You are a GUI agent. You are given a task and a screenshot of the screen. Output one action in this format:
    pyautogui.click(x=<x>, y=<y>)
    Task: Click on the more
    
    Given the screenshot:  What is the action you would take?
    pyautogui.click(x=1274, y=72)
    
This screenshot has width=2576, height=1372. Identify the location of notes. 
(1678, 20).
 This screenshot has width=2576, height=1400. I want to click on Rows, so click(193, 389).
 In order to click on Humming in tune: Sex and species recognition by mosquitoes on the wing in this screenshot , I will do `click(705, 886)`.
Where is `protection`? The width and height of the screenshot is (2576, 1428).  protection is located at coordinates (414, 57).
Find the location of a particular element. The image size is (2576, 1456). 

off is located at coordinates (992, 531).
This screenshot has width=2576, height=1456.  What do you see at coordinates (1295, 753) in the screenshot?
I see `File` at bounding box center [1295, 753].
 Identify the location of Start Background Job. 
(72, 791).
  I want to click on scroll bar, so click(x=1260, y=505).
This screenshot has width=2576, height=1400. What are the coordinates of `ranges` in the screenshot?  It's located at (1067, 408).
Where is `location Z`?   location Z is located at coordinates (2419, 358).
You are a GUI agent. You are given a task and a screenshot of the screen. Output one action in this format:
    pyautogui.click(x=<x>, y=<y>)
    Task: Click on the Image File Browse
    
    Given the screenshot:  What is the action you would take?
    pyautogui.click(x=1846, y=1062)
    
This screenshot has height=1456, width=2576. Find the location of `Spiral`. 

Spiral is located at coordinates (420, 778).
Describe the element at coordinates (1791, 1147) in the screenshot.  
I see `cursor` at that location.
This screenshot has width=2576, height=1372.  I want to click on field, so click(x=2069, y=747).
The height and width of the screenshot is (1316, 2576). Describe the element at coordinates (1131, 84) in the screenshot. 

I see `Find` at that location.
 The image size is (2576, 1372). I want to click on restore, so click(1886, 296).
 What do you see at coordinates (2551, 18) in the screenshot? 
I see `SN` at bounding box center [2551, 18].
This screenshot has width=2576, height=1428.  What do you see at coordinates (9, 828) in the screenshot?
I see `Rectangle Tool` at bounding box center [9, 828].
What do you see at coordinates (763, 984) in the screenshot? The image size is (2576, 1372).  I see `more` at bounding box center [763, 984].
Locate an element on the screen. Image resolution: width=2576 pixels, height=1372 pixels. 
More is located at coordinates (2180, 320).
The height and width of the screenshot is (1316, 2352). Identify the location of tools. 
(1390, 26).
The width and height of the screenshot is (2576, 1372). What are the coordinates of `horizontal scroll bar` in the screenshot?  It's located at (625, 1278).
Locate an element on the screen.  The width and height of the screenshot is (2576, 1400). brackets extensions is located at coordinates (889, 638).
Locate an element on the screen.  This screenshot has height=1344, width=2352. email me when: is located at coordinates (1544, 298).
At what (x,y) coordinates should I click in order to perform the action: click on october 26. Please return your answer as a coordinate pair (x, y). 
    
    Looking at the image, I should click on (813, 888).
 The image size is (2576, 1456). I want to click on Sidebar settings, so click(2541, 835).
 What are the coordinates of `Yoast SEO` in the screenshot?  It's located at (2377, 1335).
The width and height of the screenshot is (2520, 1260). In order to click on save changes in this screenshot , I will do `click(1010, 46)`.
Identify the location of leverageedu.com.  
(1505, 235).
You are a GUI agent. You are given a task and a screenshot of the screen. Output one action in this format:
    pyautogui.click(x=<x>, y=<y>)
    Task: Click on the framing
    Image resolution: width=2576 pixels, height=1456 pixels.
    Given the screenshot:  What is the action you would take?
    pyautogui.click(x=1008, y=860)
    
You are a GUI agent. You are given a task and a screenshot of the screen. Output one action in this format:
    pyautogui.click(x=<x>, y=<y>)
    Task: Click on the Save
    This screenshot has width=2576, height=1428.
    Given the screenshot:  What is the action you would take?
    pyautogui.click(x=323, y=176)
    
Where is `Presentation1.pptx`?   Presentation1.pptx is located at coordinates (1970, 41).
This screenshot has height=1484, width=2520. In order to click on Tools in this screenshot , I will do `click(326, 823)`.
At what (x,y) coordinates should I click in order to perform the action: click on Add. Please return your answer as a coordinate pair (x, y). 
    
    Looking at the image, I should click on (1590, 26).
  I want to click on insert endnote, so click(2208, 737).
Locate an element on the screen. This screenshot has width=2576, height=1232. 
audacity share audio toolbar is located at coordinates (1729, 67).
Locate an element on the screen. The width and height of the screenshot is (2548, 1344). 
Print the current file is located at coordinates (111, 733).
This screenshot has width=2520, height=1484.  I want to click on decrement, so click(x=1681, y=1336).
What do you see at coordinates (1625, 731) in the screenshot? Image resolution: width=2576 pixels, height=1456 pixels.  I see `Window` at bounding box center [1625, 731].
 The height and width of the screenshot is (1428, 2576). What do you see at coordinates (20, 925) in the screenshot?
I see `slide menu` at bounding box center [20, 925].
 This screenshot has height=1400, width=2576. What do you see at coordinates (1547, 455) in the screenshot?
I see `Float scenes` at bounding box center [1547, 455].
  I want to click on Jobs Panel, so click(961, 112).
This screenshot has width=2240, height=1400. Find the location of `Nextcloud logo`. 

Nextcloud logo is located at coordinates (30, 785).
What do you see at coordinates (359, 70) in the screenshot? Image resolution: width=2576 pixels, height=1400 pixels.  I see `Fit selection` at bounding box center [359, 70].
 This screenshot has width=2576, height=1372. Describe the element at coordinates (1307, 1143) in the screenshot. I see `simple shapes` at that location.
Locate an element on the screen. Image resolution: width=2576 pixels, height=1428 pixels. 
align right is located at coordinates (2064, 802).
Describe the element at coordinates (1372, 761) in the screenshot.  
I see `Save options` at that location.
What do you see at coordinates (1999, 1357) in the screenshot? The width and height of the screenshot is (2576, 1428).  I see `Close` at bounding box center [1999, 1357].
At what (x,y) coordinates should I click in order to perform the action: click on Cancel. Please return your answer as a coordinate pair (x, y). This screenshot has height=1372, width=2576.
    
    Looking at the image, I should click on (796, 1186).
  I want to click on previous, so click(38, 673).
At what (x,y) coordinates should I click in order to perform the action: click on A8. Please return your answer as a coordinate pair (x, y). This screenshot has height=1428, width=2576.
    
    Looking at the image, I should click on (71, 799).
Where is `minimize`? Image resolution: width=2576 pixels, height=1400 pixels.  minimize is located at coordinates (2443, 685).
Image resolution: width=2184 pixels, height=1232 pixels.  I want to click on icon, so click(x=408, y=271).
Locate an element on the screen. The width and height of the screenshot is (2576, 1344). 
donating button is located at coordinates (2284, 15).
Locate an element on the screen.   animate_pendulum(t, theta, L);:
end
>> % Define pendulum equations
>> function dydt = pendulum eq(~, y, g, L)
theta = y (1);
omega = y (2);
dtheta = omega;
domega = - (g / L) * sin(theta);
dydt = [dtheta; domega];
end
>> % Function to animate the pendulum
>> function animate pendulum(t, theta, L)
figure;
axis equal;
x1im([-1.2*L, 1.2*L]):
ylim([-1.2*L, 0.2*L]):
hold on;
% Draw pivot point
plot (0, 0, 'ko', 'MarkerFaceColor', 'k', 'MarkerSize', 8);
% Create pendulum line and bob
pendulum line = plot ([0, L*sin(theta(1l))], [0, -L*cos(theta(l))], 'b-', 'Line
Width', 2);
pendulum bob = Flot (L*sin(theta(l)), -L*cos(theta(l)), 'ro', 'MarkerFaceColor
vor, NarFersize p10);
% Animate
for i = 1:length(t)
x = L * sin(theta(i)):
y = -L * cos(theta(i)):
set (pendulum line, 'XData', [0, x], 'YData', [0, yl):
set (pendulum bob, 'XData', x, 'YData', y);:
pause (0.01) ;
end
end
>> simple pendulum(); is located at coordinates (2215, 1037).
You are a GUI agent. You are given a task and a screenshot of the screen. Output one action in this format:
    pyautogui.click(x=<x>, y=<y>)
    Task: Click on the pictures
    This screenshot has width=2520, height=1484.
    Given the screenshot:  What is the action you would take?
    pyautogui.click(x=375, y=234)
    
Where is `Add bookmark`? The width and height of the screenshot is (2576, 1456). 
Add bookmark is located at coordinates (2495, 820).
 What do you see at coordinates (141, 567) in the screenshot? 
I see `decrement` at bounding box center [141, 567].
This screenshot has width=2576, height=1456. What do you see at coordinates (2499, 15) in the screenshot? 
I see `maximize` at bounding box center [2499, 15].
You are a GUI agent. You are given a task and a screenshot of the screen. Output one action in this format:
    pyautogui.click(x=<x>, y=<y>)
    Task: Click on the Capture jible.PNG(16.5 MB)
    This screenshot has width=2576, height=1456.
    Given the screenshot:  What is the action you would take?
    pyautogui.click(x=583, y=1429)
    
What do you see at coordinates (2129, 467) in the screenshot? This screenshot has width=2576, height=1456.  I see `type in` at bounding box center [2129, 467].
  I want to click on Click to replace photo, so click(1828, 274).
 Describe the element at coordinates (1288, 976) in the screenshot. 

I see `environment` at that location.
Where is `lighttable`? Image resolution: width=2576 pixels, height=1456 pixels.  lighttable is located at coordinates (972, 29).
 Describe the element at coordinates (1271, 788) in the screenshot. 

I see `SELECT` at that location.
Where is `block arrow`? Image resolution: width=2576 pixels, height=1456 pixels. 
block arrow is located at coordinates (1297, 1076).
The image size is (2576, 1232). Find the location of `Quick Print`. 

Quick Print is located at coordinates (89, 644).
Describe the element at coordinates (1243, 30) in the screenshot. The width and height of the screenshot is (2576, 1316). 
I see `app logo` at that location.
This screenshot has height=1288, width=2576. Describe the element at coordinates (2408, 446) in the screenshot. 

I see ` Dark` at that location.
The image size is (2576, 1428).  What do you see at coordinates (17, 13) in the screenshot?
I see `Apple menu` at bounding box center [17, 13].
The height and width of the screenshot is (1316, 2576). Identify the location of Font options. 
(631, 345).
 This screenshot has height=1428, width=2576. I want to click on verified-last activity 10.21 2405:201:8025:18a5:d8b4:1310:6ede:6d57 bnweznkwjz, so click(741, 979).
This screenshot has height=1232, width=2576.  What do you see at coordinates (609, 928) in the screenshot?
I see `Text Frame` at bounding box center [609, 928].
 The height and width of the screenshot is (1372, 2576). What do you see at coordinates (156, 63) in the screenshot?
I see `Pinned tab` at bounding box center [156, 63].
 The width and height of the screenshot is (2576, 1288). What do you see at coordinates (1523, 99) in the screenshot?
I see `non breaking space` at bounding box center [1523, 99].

**********

YOUR GOAL
Give the data between the lines holding "The height and width of the screenshot is (1316, 2576). Describe" and "coordinates (889, 638).", inclusive, as a Markdown table with the columns Row and Line. Put one numbered row per line and leave out blank lines.

RESPONSE TO THE EXERCISE
| Row | Line |
|---|---|
| 1 | The height and width of the screenshot is (1316, 2576). Describe the element at coordinates (1131, 84) in the screenshot.  |
| 2 | I see `Find` at that location. |
| 3 |  The image size is (2576, 1372). I want to click on restore, so click(1886, 296). |
| 4 |  What do you see at coordinates (2551, 18) in the screenshot?  |
| 5 | I see `SN` at bounding box center [2551, 18]. |
| 6 | This screenshot has width=2576, height=1428.  What do you see at coordinates (9, 828) in the screenshot? |
| 7 | I see `Rectangle Tool` at bounding box center [9, 828]. |
| 8 | What do you see at coordinates (763, 984) in the screenshot? The image size is (2576, 1372).  I see `more` at bounding box center [763, 984]. |
| 9 | Locate an element on the screen. Image resolution: width=2576 pixels, height=1372 pixels.  |
| 10 | More is located at coordinates (2180, 320). |
| 11 | The height and width of the screenshot is (1316, 2352). Identify the location of tools.  |
| 12 | (1390, 26). |
| 13 | The width and height of the screenshot is (2576, 1372). What are the coordinates of `horizontal scroll bar` in the screenshot?  It's located at (625, 1278). |
| 14 | Locate an element on the screen.  The width and height of the screenshot is (2576, 1400). brackets extensions is located at coordinates (889, 638). |